Wellington: New Zealand’s jet fuel shortage forced dozens flights to be cancelled on Tuesday, with concerns the fuel crisis may not be solved before Saturday’s national election.
The fuel shortage, caused by a damaged pipeline to Auckland Airport, has caused widespread disruption to air travel and shortage of high-octane fuel at petrol stations since the weekend and comes as infrastructure shapes up as a hotly contested election issue.
Prime Minister Bill English told MPs told to stay in their electorates due to the fuel crisis, as Air New Zealand on Tuesday took the extraordinary step of restricting ticket sales, including halting sales of some international services.

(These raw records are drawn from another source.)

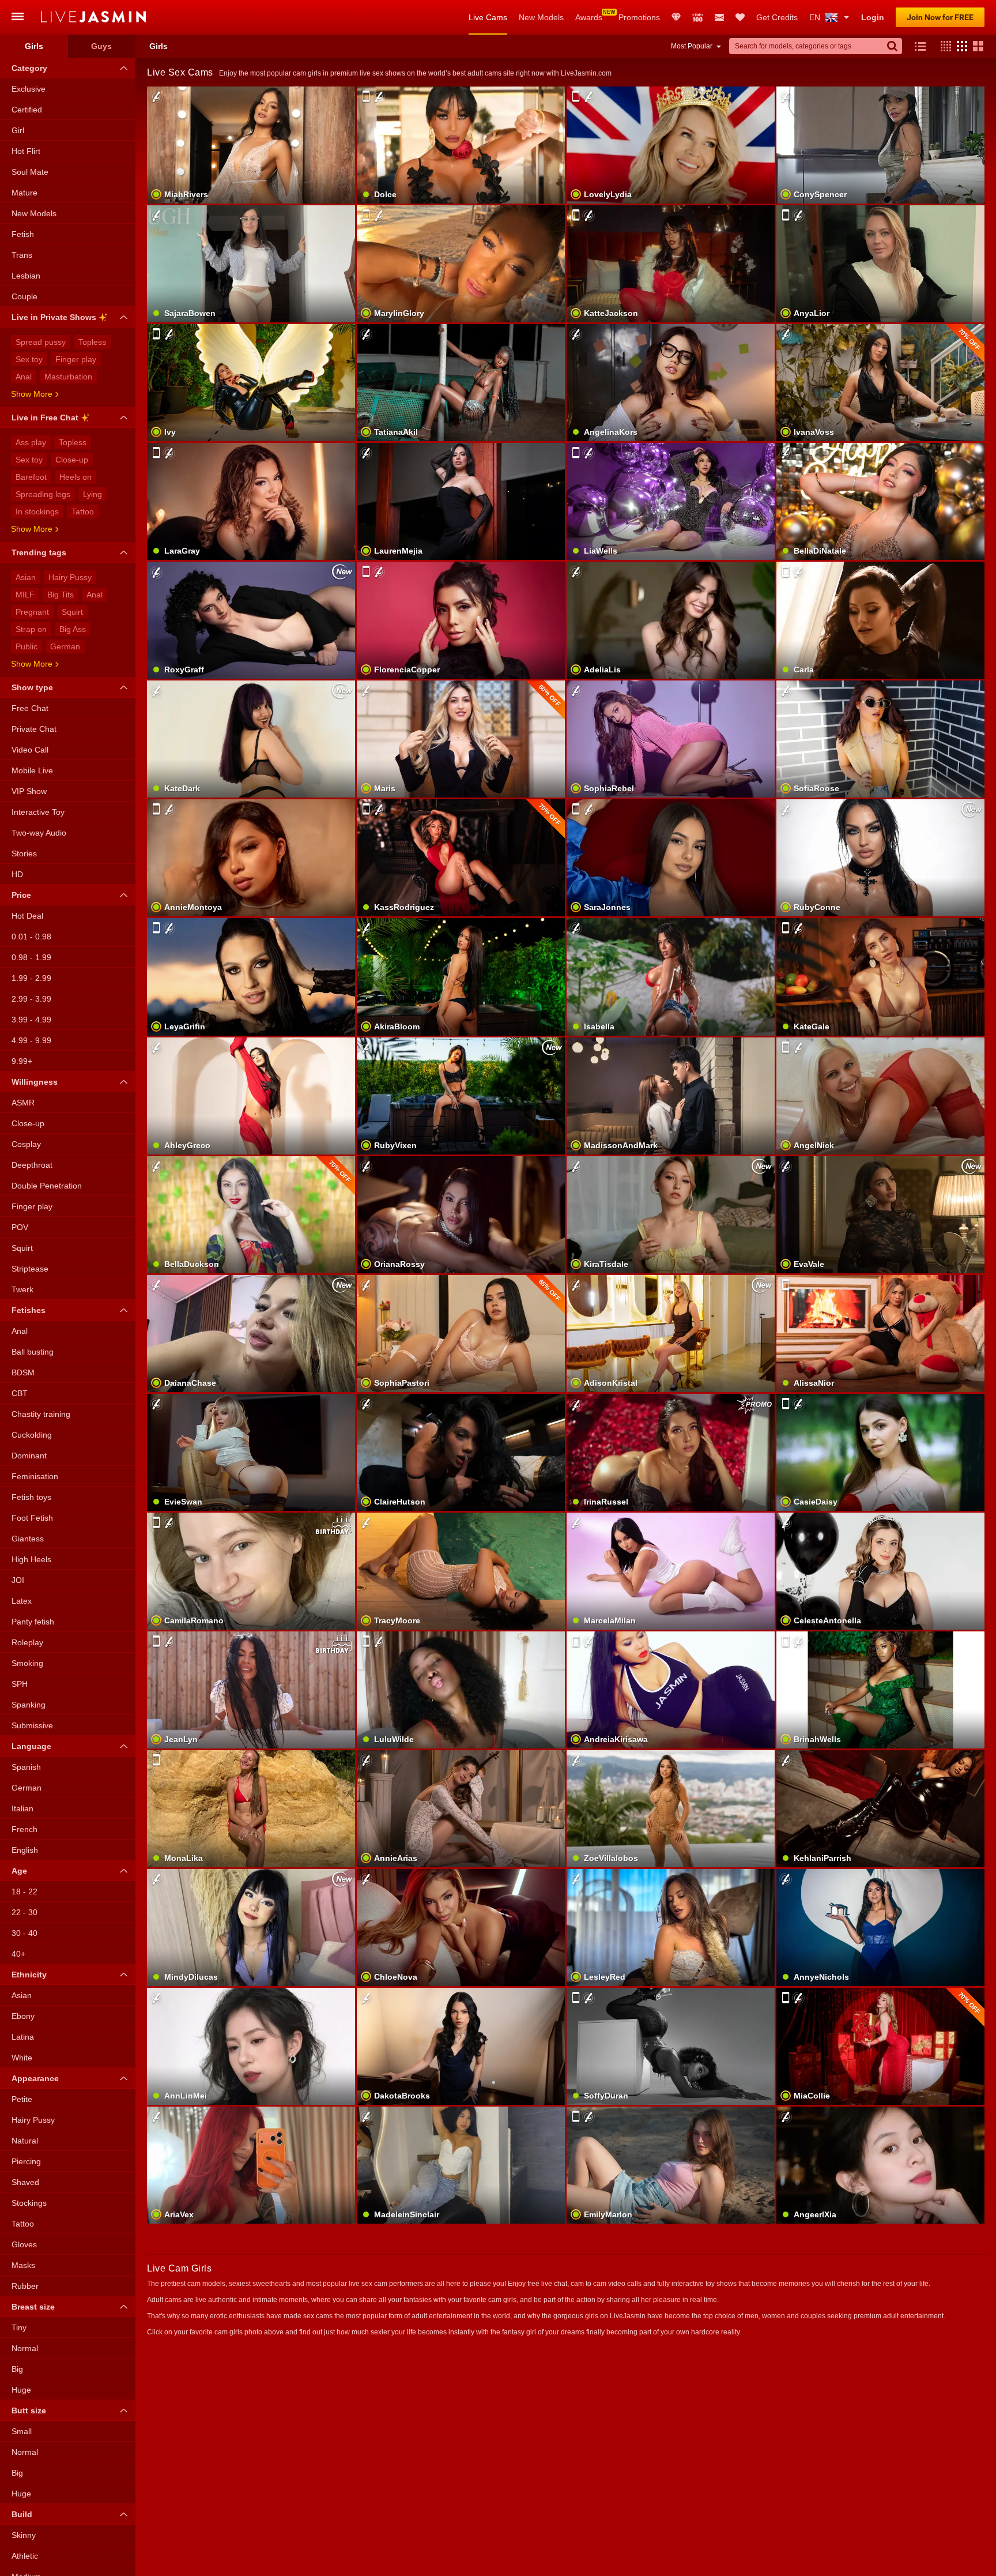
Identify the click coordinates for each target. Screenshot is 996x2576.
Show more (31, 393)
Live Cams (488, 17)
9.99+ (22, 1061)
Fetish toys (31, 1497)
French (24, 1829)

New Zealand’s military, which cancelled an exercise with Singapore to save fuel, was trucking fuel supplies around the country in an attempt to ease the shortage and government officials have been asked to avoid non-essential air travel.
Flights to and from Auckland have been stopped at airports in Australia and Pacific islands like Fiji to refuel.
New Zealand’s largest fuel supplier Z Energy said on Tuesday that fuel for some high-end cars was not available at 13 of its petrol stations in Auckland, according to a spokesman.
“While air travel will continue to be affected until the pipeline is fully operational, the fuel industry has advised government that impacts on petrol and diesel supply for motorists are minimal,” said Judith Collins, New Zealand’s Minister of Energy and Resources.
The government has come under criticism for what has been deemed an infrastructure failure as it faces a tight contest with the newly invigorated Labour Party.
The damaged pipeline is owned by New Zealand Refining and the company has told local media that initial investigations showed a digger had scraped the pipe.
“The fact that one digger can cause our international travel to be ground to a halt shows how vulnerable that infrastructure was and the National government ignored that,” Labour leader Jacinda Ardern said on Monday.
New Zealand’s air traffic control provider Airways said on its website it was implementing fuel conservation measures, which involve organising airplane landing and take-offs in such a way as to minimise the amount of time they spend in the air to save fuel. It expects up to 10 days disruption to passengers.
The New Zealand Refining spokesman said the pipeline was closed for repairs and was expected to return to 70 per cent capacity by September 24 to 26.